> **What is required**: Write out the records below word for word, starting at the line that contains "Open the dropdown under 'Генерация кадров'" and ending after the line that contains "(x=429, y=455)".

> **Dataset records**:
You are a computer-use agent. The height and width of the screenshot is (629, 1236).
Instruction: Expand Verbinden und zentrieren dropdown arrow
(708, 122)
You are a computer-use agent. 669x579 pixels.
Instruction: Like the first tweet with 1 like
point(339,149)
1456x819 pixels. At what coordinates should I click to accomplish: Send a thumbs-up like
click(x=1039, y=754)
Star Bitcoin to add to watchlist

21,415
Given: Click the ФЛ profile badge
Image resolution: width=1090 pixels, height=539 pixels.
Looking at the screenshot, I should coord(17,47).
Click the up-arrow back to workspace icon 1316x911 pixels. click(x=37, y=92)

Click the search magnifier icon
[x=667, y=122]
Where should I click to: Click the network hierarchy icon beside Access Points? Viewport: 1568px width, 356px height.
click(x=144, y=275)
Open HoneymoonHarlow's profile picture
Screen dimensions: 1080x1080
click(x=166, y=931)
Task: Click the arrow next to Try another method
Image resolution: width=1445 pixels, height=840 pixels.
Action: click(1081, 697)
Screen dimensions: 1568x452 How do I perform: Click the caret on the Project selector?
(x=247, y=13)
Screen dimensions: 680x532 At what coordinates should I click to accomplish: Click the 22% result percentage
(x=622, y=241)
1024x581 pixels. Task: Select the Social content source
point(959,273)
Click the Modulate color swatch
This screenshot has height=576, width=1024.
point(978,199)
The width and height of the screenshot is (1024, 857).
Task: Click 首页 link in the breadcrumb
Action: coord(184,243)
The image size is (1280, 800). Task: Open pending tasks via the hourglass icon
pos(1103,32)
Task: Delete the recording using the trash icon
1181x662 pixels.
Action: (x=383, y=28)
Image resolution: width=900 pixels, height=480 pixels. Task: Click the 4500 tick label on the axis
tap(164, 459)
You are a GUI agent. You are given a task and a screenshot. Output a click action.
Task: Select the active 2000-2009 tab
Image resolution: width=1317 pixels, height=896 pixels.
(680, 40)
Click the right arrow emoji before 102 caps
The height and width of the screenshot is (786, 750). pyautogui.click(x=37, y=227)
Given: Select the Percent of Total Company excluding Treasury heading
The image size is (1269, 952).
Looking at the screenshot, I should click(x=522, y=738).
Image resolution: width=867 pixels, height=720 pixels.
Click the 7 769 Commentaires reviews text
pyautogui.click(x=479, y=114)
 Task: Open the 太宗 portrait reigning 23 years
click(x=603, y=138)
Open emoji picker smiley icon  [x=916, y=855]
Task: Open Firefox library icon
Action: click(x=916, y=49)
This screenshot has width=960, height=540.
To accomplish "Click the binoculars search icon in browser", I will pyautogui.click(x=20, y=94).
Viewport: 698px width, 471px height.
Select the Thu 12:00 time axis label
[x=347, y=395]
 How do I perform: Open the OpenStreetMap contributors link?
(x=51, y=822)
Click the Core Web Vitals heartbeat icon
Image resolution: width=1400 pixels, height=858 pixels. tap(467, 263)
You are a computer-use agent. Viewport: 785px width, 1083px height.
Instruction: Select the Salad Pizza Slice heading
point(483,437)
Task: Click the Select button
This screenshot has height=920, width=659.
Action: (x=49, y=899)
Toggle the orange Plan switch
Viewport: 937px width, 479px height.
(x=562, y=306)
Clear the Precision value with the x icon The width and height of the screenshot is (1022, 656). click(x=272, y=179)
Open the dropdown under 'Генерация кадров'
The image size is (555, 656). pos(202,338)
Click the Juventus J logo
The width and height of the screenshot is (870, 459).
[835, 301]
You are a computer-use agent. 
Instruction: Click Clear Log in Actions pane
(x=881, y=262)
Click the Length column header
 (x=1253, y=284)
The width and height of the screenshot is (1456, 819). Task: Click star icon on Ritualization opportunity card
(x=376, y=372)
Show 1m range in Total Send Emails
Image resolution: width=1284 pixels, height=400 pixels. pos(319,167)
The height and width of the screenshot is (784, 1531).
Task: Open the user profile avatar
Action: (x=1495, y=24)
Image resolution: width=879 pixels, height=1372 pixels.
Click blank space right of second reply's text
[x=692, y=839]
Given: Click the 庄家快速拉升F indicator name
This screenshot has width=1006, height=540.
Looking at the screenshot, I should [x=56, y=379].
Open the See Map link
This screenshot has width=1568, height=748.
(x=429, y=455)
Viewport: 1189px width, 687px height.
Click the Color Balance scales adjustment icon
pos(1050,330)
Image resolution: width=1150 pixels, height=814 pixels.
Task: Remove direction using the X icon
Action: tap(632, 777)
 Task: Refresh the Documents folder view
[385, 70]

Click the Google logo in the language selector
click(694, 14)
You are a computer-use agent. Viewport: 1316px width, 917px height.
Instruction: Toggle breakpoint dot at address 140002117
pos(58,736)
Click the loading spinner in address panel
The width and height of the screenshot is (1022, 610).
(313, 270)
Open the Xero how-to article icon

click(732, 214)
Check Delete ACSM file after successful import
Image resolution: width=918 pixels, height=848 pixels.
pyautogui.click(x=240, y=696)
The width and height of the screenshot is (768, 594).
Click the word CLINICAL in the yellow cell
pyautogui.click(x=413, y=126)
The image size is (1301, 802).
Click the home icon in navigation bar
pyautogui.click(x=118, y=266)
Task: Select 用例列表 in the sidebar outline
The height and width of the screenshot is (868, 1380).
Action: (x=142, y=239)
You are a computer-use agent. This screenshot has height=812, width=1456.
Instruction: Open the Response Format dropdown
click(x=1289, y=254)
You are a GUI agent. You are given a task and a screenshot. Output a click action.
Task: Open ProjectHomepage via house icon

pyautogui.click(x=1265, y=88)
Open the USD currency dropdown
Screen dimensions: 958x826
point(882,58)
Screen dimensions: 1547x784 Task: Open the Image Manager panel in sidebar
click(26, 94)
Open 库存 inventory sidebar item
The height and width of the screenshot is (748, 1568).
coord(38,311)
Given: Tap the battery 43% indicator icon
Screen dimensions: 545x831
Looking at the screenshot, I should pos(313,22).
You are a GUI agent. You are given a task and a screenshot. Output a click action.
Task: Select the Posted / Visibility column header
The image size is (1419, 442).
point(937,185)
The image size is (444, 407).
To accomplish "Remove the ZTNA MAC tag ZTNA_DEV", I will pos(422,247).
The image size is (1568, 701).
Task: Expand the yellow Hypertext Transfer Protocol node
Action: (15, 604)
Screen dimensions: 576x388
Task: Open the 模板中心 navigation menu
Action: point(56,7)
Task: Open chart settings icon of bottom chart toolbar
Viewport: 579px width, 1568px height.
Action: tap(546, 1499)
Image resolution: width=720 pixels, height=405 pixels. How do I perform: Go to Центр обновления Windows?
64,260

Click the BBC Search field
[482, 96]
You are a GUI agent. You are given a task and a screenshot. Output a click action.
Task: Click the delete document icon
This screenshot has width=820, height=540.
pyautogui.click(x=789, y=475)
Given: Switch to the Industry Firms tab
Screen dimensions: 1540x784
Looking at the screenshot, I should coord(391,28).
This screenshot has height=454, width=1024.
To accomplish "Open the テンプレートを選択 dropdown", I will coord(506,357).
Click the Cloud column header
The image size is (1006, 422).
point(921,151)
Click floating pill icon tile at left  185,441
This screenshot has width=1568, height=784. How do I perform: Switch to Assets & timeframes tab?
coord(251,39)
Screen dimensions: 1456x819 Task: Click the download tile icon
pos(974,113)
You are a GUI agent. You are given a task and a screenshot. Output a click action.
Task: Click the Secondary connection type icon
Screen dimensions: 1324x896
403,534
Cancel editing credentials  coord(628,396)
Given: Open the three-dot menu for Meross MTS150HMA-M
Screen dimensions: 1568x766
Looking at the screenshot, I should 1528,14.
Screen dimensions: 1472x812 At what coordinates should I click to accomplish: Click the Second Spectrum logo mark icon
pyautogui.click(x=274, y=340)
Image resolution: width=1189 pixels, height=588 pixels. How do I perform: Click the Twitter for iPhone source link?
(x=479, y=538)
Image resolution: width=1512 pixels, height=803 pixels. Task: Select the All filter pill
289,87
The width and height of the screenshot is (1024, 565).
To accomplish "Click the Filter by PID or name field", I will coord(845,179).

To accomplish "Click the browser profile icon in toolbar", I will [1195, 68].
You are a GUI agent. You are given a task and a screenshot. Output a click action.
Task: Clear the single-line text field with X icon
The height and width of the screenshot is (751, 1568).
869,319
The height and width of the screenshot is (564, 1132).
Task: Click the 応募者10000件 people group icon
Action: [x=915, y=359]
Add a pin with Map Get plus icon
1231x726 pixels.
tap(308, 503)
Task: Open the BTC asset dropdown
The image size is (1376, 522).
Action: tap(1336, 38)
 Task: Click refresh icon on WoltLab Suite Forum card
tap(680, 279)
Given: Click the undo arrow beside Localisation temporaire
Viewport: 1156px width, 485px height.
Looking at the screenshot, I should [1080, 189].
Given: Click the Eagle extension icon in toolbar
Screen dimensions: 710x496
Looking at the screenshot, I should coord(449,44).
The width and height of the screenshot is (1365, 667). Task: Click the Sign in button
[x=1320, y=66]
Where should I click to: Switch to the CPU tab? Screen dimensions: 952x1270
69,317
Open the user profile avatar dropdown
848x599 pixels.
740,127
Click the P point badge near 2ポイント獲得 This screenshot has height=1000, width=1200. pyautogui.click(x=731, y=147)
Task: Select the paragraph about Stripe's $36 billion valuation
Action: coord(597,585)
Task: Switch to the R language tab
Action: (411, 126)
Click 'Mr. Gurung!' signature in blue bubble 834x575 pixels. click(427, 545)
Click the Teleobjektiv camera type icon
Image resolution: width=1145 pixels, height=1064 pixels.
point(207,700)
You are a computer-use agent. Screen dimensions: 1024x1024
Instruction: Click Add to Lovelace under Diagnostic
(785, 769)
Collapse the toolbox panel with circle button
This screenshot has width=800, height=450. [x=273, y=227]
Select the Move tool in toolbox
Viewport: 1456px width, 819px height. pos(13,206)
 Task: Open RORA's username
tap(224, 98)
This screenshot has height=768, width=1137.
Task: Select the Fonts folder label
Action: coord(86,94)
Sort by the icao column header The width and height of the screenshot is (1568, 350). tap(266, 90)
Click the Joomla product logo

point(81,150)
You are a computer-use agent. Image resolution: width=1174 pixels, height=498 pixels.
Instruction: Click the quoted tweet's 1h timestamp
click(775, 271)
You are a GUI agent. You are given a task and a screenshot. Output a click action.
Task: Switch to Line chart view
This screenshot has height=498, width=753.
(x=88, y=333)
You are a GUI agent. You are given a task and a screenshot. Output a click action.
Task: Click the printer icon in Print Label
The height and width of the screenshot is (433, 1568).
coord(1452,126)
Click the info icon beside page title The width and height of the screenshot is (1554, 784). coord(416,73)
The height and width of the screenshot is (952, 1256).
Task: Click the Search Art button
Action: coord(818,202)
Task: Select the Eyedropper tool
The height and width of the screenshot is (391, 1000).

> **Task answer**:
Open the dropdown under 'Генерация кадров'
The image size is (555, 656). pos(202,338)
Click the Juventus J logo
The width and height of the screenshot is (870, 459).
[835, 301]
You are a computer-use agent. 
Instruction: Click Clear Log in Actions pane
(x=881, y=262)
Click the Length column header
 (x=1253, y=284)
The width and height of the screenshot is (1456, 819). Task: Click star icon on Ritualization opportunity card
(x=376, y=372)
Show 1m range in Total Send Emails
Image resolution: width=1284 pixels, height=400 pixels. pos(319,167)
The height and width of the screenshot is (784, 1531).
Task: Open the user profile avatar
Action: (x=1495, y=24)
Image resolution: width=879 pixels, height=1372 pixels.
Click blank space right of second reply's text
[x=692, y=839]
Given: Click the 庄家快速拉升F indicator name
This screenshot has width=1006, height=540.
Looking at the screenshot, I should [x=56, y=379].
Open the See Map link
This screenshot has width=1568, height=748.
(x=429, y=455)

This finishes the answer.